- [What you have to do]
Rewrite the part of the lines below that opens with the line containing "pixels, height=966 pixels." and closes with the line containing "Text Field is" as a numbered list, leaving out blank lines.

- [Data to process]

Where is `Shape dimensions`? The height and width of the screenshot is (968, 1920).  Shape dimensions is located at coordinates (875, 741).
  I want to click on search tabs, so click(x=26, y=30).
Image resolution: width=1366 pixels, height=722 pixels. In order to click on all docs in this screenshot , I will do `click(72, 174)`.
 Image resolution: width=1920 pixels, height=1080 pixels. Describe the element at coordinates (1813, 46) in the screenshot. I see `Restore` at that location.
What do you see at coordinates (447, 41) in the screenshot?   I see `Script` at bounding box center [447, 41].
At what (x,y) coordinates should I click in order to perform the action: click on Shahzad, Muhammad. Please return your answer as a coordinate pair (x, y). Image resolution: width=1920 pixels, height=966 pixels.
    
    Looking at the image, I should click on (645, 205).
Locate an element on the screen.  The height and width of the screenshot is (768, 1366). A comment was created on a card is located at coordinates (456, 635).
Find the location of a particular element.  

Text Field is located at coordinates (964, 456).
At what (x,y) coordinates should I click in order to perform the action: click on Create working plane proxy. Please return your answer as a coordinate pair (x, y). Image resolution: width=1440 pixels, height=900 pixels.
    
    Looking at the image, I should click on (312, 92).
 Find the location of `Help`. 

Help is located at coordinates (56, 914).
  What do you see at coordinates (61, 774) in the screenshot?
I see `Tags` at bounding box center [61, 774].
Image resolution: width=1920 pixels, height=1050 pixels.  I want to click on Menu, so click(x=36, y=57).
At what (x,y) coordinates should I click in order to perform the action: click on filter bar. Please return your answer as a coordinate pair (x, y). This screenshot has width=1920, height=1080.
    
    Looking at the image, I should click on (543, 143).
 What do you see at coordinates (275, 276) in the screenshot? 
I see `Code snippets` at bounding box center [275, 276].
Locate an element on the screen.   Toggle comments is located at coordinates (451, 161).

- [Task response]
1. At what (x,y) coordinates should I click in order to perform the action: click on Shahzad, Muhammad. Please return your answer as a coordinate pair (x, y). Image resolution: width=1920 pixels, height=966 pixels.
2.     Looking at the image, I should click on (645, 205).
3. Locate an element on the screen.  The height and width of the screenshot is (768, 1366). A comment was created on a card is located at coordinates (456, 635).
4. Find the location of a particular element.  
5. Text Field is located at coordinates (964, 456).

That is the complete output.